Johnson, 31, had a record that includes several misdemeanors for marijuana possession and a felony for carrying a handgun without a license.
Superior Court Judge Fran Gull sentenced him Friday to the maximum 12 years for a Level 4 felony with four years suspended.
Johnson, who has four children and pleaded guilty to the charges in March, will spend eight years in the Indiana prison system.
He was charged in March 2020 with causing death when operating a motor vehicle while intoxicated, driving with a suspended license and reckless homicide, all felony charges. The last two charges Gull dismissed.
The fatal 2019 accident occurred at 3:15 a.m. as Johnson drove his 2014 Kia Sorrento south on South Clinton. He ran a red light at East Wallace Street, colliding with Stevenson's 2008 gray Cobalt going west on East Wallace, according to probable cause affidavit. Johnson's blood alcohol level tested at 0.19%, more than twice the legal limit of 0.08%. McAlexander also said a video of the crash existed.
Representing Johnson, attorney Marcia Linsky said when Johnson was growing up he was often left in charge of his younger siblings while his mother was out drinking.
“He's been through a lot,” Linsky said. “He's had a substance abuse problem for a while and hasn't addressed that.”
Linsky asked for a three-year sentence with the balance suspended.
“It would allow him to come back and show he's changed,” she said.
Since 2019, he has been clean because “he doesn't want to make mistakes that end up ending a life,” Linsky said. “He says he needs treatment and counseling.”

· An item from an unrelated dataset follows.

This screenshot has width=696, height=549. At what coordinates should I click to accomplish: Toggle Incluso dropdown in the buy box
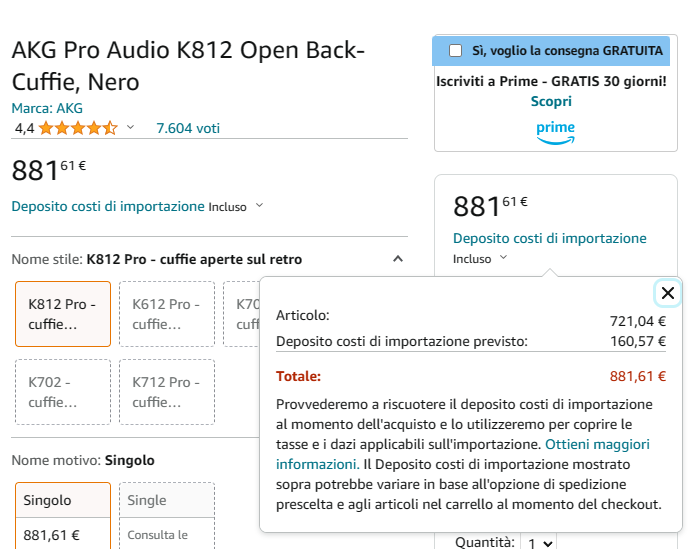point(481,258)
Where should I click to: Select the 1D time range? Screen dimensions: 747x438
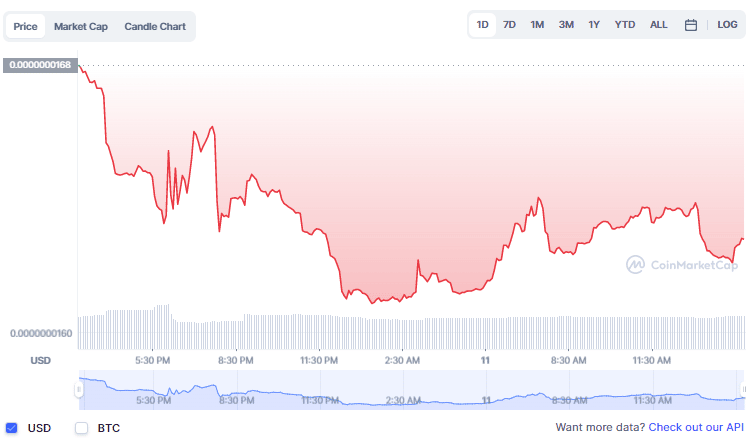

Johnson faced Stevenson's family and apologized, but at times, he could barely find the words. The family, who didn't want to speak, cried along with him.
Johnson's foster mother, retired police Officer Diane Rogers, attended the sentencing where no harsh words were spoken.
After the sentencing, Rogers said she met Johnson when he was 7. Johnson called her when he was 15 and said he was ready to change his life. She protected him during the eight-year stretch when he used to call her regularly before she became his foster mother at 15, she said.
“The way he spoke; ... that's the little boy I fell in love with and he's still that person,” Rogers said.